### Required work
Return the lines of the rows below as a JSON list of strings, one string per line with blank lines omitted, from the line containing "Task: Click the OpenAI Functions info icon" up to and including the line containing "[x=129, y=80]". Leave the pictures out of the answer.

### Supplied data
--------------------------------
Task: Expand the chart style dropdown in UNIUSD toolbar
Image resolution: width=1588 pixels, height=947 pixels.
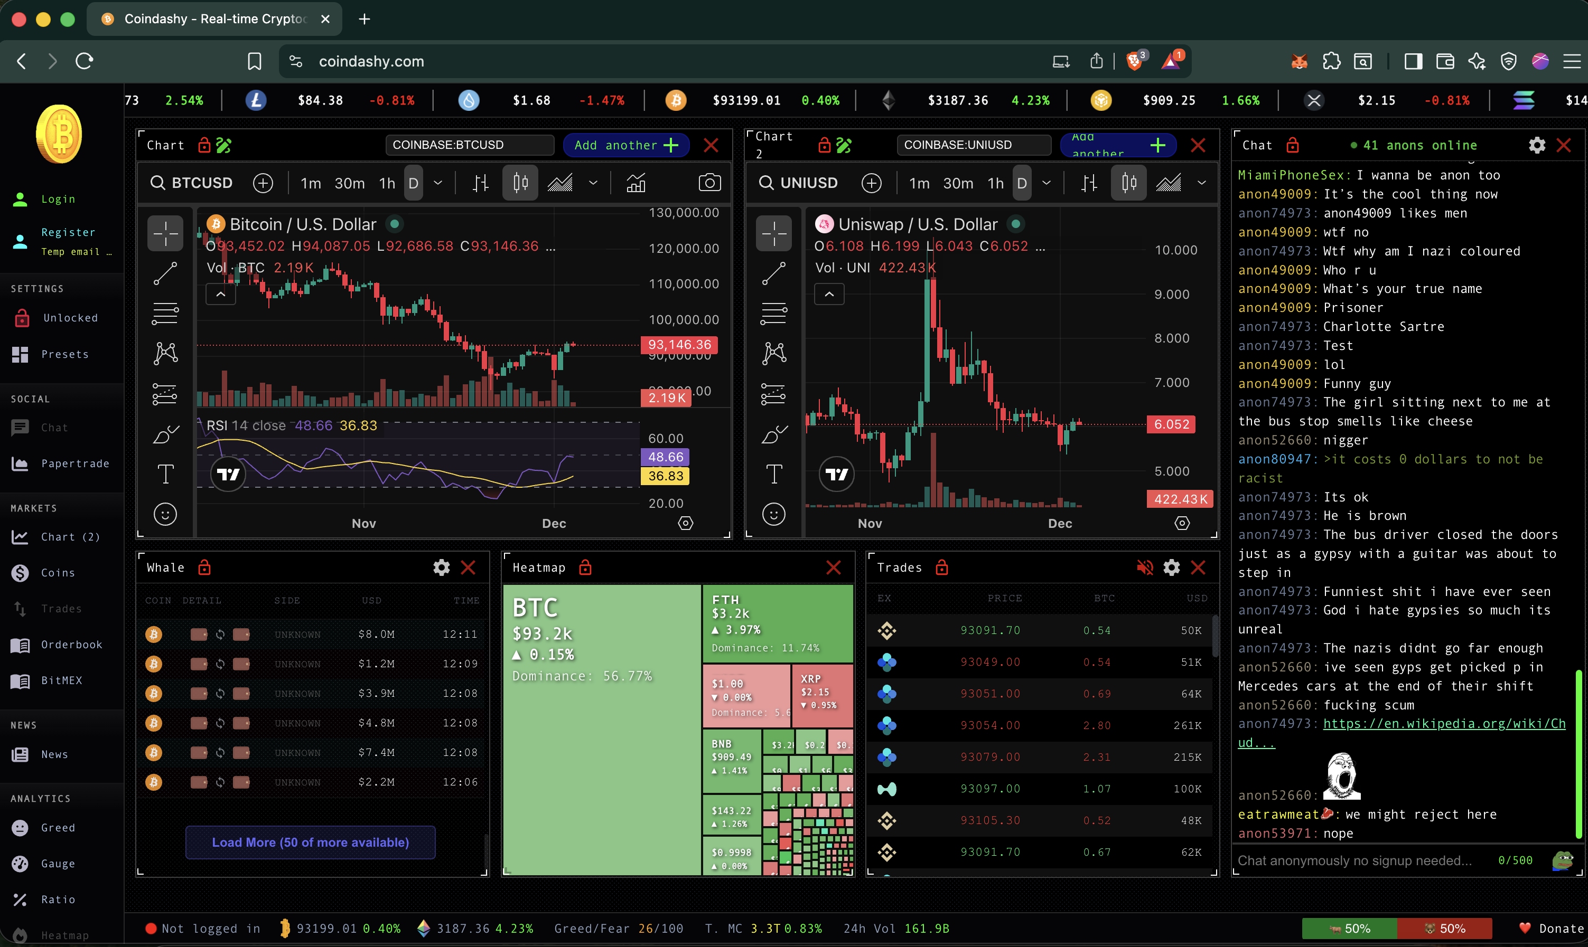Action: tap(1201, 183)
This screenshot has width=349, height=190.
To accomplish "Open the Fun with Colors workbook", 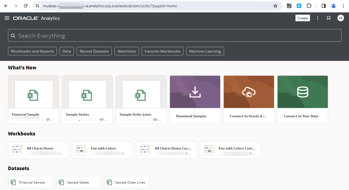I will 102,150.
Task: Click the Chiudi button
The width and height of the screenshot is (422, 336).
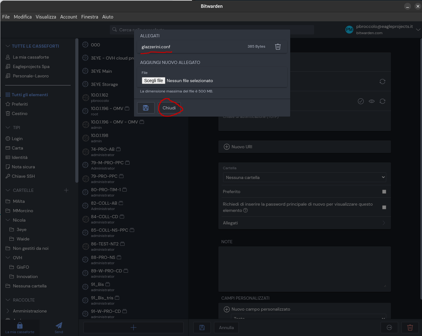Action: (169, 108)
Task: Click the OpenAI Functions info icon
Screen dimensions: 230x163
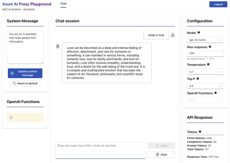Action: pyautogui.click(x=215, y=93)
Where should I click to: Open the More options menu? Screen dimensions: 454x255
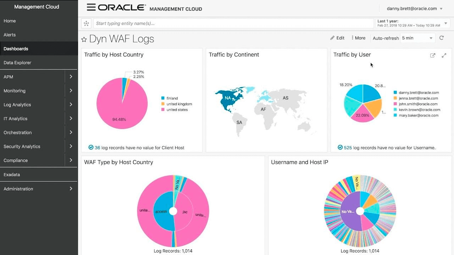[358, 38]
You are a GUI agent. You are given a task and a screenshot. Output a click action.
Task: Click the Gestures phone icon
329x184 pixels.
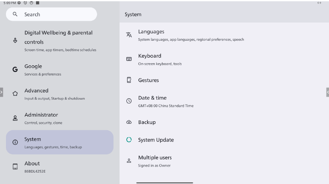[x=129, y=80]
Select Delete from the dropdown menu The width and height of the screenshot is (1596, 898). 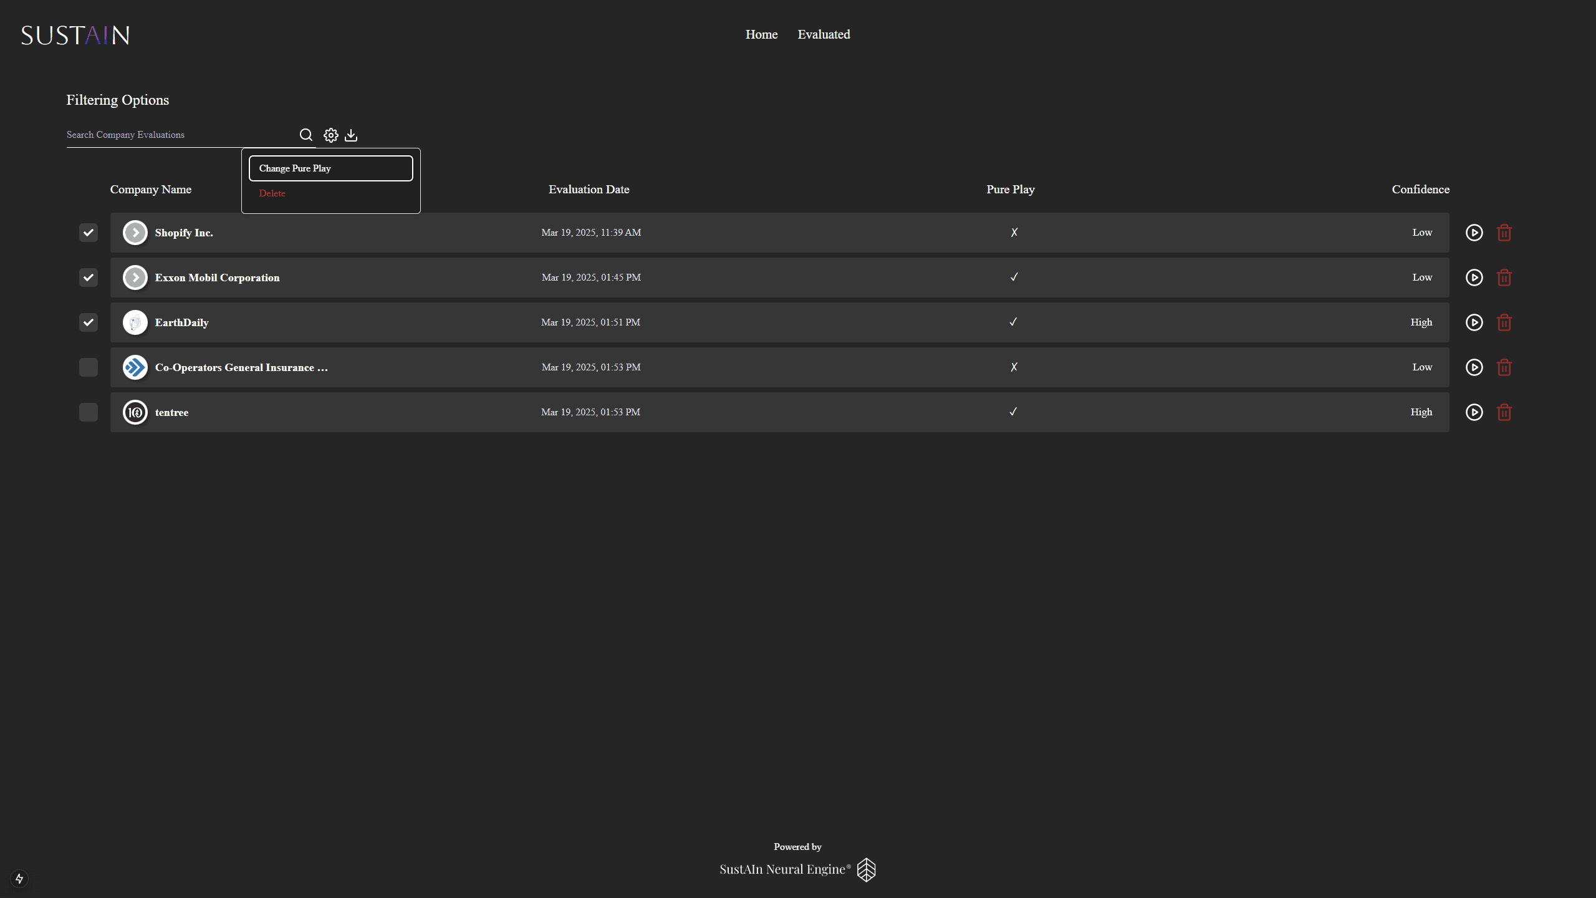[x=272, y=193]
--------------------------------
### Right answer
[
  "Task: Click the OpenAI Functions info icon",
  "Screen dimensions: 230x163",
  "Action: pyautogui.click(x=215, y=93)",
  "Where should I click to: Open the More options menu? Screen dimensions: 454x255",
  "[358, 38]",
  "You are a GUI agent. You are given a task and a screenshot. Output a click action.",
  "Task: Click the Gestures phone icon",
  "329x184 pixels.",
  "[x=129, y=80]"
]